Analysis of the UNSW-NB15 Data Set for Network Anomaly Detection Systems using Machine Learning

Matthew · April 19, 2021, 8:24am

1.0 Summary

The UNSW-NB15 data set is a benchmark that can be used to test Network Anomaly Detection Systems. It contains normal network traffic and nine types of attacks both represented by forty- nine features extracted from network traffic flow. In the paper The evaluation of Network Anomaly Detection Systems: Statistical analysis of the UNSW-NB15 data set and the comparison with the KDD99 data-set (hereinafter referred to as the Evaluation Paper), the authors demonstrate the complexity of UNSW-NB15 using three approaches; statistical analysis, feature correlation and five machine learning models (Moustafa & Slay 2016). The results are compared to an older benchmark, namely the KDDCUP1999 data set which does not include modern types of attacks nor network traffic flows (KDDCUP1999 2007).

In addition to repeating the analysis carried out in the Evaluation Paper a Support Vector Machine (SVM) and a Neural Network (NN) model both with tuned parameters are implemented to increase the accuracy and decrease the False Alarm Rate (FAR) of the predictions.

The results obtained agree with those presented in the Evaluation Paper and confirm that the UNSW-NB15 data set is more complex than the KDDCUP1999 data set. Further both the tuned SVM and NN show very high accuracies but there are still an unacceptable number of false positives and negatives.

2.0 Introduction

The aim of this work is to repeat the analysis carried out in the Evaluation Paper and extend it by tuning a Support Vector Machine (SVM) and a Neural Network (NN) model to increase the accuracy and decrease the False Alarm Rate (FAR).

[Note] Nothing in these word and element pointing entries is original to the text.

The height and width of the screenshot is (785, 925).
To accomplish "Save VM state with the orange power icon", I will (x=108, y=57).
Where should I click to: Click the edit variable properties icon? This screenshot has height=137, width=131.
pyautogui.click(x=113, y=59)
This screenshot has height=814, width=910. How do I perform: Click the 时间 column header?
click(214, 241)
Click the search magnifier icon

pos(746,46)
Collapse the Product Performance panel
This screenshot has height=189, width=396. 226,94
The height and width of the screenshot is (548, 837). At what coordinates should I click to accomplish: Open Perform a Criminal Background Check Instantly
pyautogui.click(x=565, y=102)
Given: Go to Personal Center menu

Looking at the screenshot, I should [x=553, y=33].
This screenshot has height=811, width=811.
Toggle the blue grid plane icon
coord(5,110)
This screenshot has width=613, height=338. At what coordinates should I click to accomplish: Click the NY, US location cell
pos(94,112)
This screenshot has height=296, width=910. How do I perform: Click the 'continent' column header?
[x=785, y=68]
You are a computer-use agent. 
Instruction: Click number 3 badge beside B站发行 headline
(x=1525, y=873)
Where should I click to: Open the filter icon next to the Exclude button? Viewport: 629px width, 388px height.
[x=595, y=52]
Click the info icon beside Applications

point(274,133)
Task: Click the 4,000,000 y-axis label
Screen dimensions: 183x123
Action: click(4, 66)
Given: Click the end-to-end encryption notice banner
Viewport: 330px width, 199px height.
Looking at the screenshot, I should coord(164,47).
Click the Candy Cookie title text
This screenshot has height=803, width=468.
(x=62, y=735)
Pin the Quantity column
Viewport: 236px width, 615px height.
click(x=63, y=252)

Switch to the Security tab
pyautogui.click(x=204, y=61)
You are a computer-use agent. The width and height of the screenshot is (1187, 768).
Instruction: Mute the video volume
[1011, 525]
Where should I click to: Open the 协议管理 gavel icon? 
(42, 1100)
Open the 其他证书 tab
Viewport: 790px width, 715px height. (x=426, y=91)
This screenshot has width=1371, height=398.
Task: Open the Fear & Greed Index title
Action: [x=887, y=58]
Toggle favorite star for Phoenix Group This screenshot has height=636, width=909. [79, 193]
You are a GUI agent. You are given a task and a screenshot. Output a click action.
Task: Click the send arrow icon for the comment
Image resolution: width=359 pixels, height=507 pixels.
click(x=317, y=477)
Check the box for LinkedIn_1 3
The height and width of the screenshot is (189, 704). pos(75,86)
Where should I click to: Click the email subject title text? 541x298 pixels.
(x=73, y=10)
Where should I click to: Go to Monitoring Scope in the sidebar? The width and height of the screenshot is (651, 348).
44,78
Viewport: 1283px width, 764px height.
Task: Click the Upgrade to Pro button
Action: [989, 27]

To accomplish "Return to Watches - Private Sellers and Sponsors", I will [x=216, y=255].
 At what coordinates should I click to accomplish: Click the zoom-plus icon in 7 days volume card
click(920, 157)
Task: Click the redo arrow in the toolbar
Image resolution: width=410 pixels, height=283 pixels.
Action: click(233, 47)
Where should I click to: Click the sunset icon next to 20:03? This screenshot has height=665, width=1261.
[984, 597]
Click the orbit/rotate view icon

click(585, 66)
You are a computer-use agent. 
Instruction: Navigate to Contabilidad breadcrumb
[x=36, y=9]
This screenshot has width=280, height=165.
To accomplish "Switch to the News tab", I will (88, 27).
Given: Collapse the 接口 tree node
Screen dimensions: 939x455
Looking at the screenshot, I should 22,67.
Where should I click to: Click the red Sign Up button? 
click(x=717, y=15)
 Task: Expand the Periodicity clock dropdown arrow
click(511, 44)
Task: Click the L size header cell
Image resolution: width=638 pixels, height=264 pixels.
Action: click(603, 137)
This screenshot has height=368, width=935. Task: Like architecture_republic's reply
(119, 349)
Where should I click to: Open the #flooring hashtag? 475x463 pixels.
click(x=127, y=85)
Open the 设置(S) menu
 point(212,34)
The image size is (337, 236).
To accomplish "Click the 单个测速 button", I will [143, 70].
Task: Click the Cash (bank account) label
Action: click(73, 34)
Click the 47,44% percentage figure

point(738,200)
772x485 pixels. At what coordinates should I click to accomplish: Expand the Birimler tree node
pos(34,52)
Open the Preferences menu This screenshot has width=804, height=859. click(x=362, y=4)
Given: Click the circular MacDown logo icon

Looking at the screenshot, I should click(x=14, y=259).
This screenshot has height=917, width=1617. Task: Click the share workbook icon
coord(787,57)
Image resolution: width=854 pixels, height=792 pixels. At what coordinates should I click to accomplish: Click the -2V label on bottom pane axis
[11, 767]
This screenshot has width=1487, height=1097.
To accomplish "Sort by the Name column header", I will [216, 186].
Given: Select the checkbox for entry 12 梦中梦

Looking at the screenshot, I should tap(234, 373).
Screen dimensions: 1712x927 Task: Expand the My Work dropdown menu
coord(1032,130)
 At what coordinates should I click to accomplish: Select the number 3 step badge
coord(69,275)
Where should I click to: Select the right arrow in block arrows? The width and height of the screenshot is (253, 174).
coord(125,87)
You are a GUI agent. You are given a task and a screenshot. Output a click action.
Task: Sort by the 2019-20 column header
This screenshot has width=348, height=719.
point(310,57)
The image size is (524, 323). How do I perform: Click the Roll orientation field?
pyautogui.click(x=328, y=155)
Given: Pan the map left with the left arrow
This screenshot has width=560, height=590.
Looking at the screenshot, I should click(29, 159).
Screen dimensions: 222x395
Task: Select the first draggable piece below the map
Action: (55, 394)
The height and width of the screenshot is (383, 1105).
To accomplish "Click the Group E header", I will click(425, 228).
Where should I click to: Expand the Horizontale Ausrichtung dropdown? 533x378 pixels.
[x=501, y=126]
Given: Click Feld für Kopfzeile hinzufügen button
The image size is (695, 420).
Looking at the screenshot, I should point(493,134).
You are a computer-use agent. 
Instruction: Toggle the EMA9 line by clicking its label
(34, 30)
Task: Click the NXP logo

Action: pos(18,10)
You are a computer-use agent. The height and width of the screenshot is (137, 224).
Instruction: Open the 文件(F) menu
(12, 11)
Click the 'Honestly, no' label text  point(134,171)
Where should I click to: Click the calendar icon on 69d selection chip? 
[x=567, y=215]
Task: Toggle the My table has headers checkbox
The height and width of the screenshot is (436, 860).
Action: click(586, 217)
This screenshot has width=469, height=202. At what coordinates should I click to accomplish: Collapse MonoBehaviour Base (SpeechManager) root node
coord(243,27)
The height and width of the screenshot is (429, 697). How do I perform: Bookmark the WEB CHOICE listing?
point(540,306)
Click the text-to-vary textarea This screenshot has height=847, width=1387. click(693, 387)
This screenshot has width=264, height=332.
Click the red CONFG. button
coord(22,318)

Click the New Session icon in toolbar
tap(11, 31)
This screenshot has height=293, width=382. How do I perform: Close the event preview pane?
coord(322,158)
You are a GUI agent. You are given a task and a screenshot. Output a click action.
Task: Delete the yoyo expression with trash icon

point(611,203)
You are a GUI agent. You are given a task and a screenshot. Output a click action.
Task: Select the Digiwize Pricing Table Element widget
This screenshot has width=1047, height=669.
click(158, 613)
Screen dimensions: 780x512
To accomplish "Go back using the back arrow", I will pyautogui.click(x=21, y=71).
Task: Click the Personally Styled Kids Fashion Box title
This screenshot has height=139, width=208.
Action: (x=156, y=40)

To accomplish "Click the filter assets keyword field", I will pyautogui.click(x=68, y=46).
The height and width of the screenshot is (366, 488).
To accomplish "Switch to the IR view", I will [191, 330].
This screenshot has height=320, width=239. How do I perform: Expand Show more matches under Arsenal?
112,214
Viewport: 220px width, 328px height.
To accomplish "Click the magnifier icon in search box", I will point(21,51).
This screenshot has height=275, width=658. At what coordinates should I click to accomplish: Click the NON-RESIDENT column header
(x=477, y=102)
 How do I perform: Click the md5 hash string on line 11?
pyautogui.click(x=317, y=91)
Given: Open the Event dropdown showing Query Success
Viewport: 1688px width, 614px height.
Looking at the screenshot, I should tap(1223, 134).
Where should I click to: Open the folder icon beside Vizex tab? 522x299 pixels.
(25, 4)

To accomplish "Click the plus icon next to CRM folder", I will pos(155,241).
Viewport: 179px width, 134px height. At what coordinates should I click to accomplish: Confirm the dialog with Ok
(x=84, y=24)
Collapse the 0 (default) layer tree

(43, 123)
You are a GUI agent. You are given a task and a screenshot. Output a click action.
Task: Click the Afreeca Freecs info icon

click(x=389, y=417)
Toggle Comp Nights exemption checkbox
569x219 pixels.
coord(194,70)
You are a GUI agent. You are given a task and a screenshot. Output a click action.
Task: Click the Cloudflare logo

The three approaches used in the Evaluation Paper were statistical analysis, feature correlation analysis and five machine learning model implementations.
The statistical analysis methods were performed with the SPSS tool and include:

i. Kolmogorov–Smirnov (K-S) test
ii. Multivariate Skewness
iii. Multivariate Kurtosis

The correlation methods were performed with SPSS, MatLab and Python and include:
i. Pearson Correlation Coefficient (PCC)
ii. Gain Ratio

The machine learning models were implemented with SQL Server and Visual Studio and include: i. i. Naïve Bayes (NB)
ii. Decision Tree (DT)
iii. Neural Network (NN)
iv. Logistic Regression (LR)
v. Clustering

The new SVM was implemented in R and the NN was implemented with SQL Server and Visual Studio.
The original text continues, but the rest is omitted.